School Board seeks suggestions for $22 million budget shortfall

Community member giving comments during the meeting at Wendler Middle School.
Community member giving comments during the meeting at Wendler Middle School.

The Anchorage School Board knows that unless the state funding formula changes, they will have a $22 million budget shortfall next year. They’re asking the community to give suggestions on how to deal with the budget crisis during community listening sessions.

Most of the district’s budget is spent on salaries, said School Board President Eric Croft, so they only real way to reduce it is by cutting positions–up to 220 next year alone. But he said community members do offer creative solutions for saving some money.

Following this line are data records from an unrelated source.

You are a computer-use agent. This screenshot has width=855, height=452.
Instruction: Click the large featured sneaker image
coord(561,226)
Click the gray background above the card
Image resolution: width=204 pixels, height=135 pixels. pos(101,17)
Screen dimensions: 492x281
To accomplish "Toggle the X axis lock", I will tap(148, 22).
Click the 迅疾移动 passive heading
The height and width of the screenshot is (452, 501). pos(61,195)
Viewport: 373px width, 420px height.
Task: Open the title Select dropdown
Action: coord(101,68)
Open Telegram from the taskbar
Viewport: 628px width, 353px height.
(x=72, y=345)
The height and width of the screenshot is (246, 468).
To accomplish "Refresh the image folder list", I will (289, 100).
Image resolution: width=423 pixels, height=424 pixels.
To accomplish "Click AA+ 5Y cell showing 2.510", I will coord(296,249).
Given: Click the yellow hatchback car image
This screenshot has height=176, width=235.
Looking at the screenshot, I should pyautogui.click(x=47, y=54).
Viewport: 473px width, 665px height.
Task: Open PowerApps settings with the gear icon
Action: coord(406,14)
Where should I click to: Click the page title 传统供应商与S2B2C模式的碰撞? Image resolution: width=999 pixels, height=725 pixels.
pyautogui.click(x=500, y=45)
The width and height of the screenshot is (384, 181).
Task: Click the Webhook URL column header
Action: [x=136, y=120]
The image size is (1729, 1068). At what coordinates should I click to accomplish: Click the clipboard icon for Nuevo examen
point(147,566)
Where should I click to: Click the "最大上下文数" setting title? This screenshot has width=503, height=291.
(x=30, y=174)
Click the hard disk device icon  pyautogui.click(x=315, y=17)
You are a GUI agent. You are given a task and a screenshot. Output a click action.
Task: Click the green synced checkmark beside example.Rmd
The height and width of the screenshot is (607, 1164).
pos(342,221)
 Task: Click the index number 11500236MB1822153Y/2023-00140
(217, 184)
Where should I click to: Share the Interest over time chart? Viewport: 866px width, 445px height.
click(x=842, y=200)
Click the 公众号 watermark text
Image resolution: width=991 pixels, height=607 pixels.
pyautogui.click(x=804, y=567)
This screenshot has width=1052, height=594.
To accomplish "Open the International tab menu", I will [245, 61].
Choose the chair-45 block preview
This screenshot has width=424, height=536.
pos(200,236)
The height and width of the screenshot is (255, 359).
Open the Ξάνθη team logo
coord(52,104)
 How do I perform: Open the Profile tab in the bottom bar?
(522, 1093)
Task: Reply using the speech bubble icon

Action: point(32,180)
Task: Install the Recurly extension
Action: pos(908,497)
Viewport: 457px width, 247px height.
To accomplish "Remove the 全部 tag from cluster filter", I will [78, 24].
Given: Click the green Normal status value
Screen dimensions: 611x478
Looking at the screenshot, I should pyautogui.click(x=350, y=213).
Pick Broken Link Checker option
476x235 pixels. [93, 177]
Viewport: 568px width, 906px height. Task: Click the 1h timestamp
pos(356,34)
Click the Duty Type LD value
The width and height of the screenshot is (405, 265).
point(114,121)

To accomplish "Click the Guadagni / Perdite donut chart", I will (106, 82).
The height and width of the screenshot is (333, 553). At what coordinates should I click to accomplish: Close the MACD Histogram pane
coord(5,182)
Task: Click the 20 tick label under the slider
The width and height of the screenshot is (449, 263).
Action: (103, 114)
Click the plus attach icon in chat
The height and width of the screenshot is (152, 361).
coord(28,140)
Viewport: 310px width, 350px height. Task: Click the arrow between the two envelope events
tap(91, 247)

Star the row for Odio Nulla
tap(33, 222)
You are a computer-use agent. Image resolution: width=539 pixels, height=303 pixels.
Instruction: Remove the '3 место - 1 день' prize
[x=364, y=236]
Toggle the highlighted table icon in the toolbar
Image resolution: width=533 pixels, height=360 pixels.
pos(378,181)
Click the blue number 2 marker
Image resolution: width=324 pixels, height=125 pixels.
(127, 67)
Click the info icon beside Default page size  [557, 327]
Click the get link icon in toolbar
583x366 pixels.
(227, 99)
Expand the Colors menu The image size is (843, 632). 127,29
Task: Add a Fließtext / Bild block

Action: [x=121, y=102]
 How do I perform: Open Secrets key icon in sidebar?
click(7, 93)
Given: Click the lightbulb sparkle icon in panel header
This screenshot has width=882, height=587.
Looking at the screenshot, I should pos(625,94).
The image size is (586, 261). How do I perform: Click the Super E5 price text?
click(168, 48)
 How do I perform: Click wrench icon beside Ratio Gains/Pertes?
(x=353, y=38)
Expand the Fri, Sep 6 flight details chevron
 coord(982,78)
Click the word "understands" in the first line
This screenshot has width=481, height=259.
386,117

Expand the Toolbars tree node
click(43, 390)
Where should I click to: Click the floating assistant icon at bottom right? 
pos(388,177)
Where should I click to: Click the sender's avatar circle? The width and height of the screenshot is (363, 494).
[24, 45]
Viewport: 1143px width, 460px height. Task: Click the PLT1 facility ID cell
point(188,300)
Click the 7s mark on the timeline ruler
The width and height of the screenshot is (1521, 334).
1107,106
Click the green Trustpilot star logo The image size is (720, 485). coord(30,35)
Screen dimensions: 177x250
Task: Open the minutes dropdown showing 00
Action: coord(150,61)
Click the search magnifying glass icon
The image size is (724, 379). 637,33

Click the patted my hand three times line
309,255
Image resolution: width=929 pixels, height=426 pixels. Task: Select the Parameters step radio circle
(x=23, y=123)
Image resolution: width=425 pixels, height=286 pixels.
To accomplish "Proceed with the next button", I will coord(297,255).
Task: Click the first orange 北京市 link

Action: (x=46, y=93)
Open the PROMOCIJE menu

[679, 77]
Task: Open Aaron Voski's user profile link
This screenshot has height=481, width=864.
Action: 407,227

“We want to hear ideas for cost savings, big or small. People talk about having People Mover move the students, not busing.” He says suggestions range “all the way to here’s the way garbage collection can be done more efficiently in my high school.”

During the listening session, Kristi Wood suggested getting more parents involved to do things like maintenance work on school buildings.

“I think there’s a potential for having a lot of volunteer support in your parent base. I think you need to ask and you will get a response.”

Wood also suggested spending less money on technology and more on teachers.

ASD explains the budget shortfall during a PowerPoint presentation.
ASD explains the budget shortfall during a PowerPoint presentation.

English teacher and parent Janel Walton spoke out against increasing the number of periods in a high school day from 6 to 7. She says each teacher would have to grade for 180 students instead of 150.

“But it hurts the kids. Because what’s going to happen is that you’re going to have teachers start to compromise what they teach in the classroom. Because they know they can’t get it graded in a timely fashion. They know they can’t get it done. It’s just not humanly possible.”

Many community members, like Celia Rozen, also spoke in favor of supporting the highly gifted program.

“People always assume that gifted kids will do okay in school, but they need counselors, they need special classes, they need advanced math,” she said. Gifted children often need help with social issues and with applying to colleges, too.

The School Board will host two more sessions — Tuesday at Alpenglow Elementary and Wednesday at Lake Hood Elementary. Both sessions start at 6 pm.